他不可能靠着这样被绑着的双腿在这里行动,可是这个屋子,实在是太干净了。
沐雨泽皱着眉,低头用牙磨着绳扣,“呸......”沐雨泽低声吐出了几口麻,这绳子忒特么粗了。
耗费了他小半个时辰的功夫,沐雨泽总算磨开了自己脚上的绳子,总算获得了能够在这里自由走动的权利。
沐雨泽在房间里四处转了一圈,没找到任何可以借用的工具,这里的门很奇怪,并没有门,而是一道回廊,就像是迷宫里的死路一角一般,沐雨泽绕过了夯实的一段土墙,顺着血腥味传来的方向走了过去。
其实有他脸上的那些干涸的血液,很大程度上影响了他的判断,可是都已经干在了他脸上,在没有手的情况下在裤子上蹭了半天也没见什么成效。
看着眼前有无数条岔道的宽敞道路,沐雨泽内心震撼异常,居然,真的是迷宫啊......
就在关着他的那个地方的不远处,沐雨泽找到了所谓的被放血的小可爱。
巨大的陶缸之中不知名的绿色液体里浸泡着一个裸体的男人......沐雨泽压根没见过柯复几个人,柯木也没在他心里留下多大的印象,自然找不出柯瑾同几人身上些许的相似之处。
眼睛......是睁着的,虽然是无神的,沐雨却泽感觉有些发怵。
这里没有别人,沐雨泽犹豫了片刻还是走了过去,“你还好吧。
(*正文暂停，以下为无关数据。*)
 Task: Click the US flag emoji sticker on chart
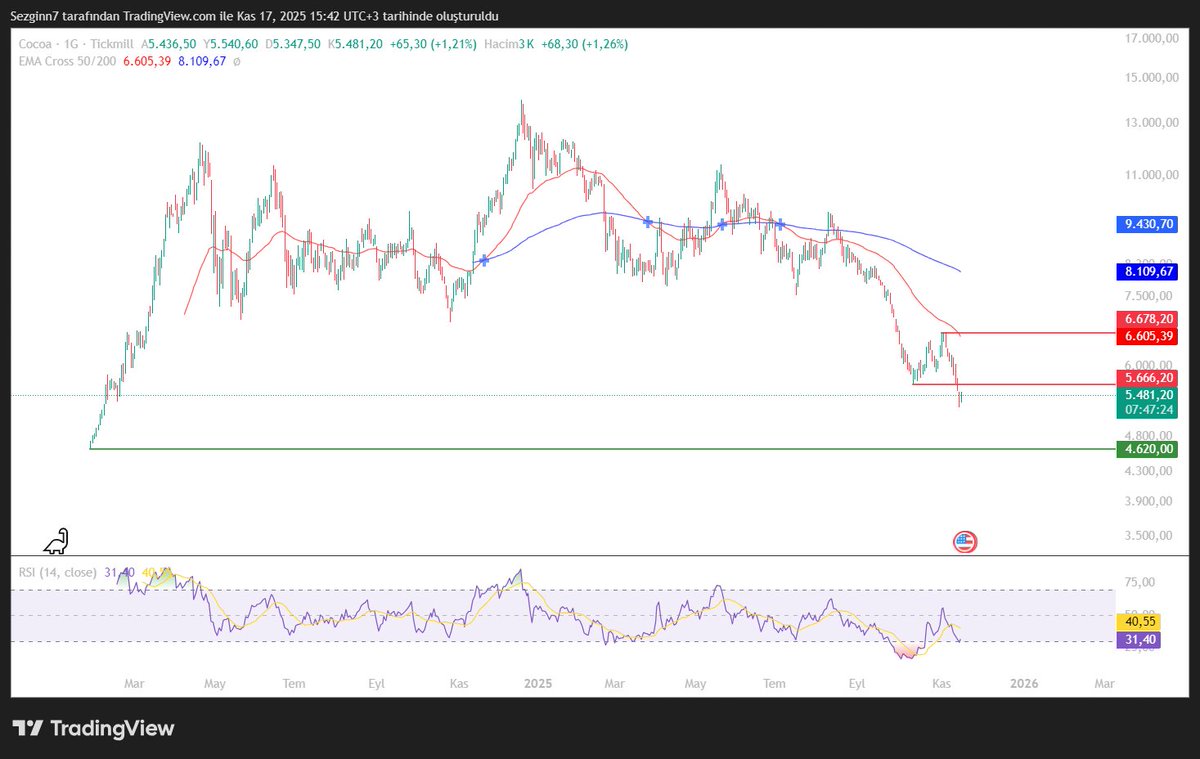click(x=965, y=540)
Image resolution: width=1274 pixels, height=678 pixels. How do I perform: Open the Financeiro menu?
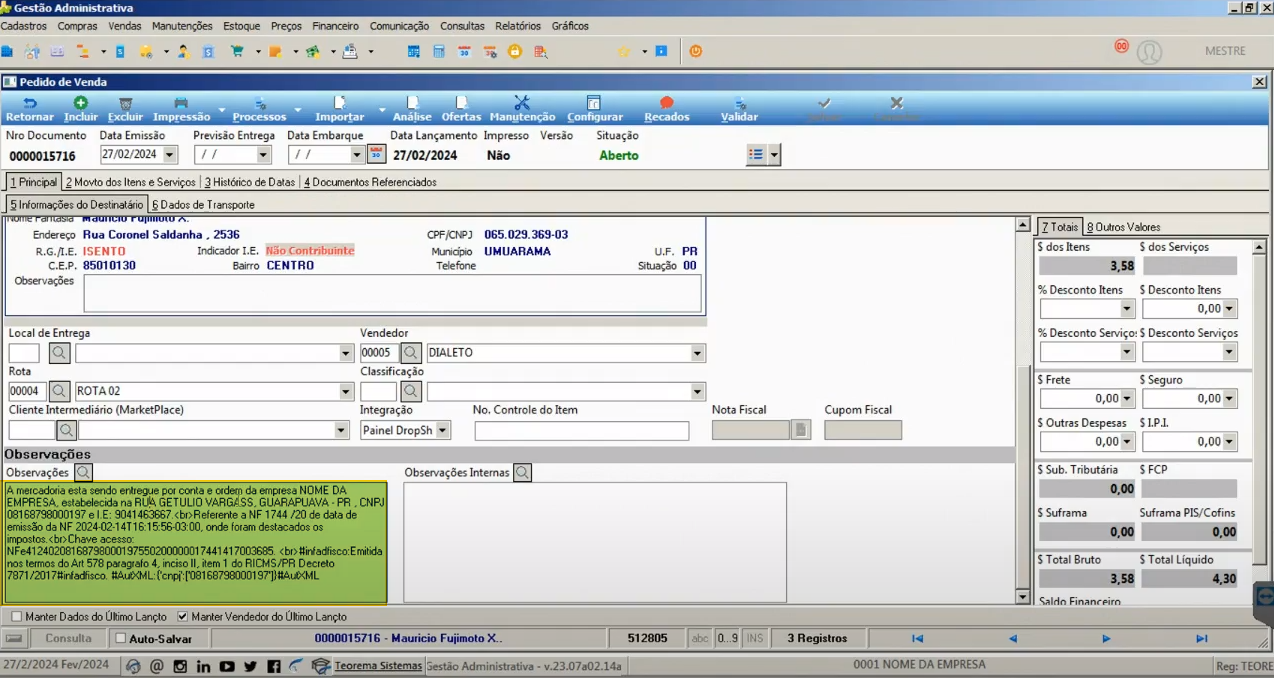[x=335, y=26]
”
既然都是被他们抓来的,应该能算的上一句同病相怜吧。
走近之后,沐雨泽才看见绿色液体之中被染红的一块。
真的,是在被放血。
柯瑾自然不会回答他。
已经被连续放血不知道多少天了,以至于他整个人都已经什么都看不见了,只是迷迷糊糊中,感觉似乎有人在叫着他。
无力理会。
沐雨泽又试了几次都没有得到回应,也没有手能将人拉起来给对方止血,只得自己再顺着墙边继续前进。
不知道该往哪里走,顺着光亮走的话,应该是死路吧。
沐雨泽眨眨眼睛,刚刚他就是顺着血腥味以及光照到这里的。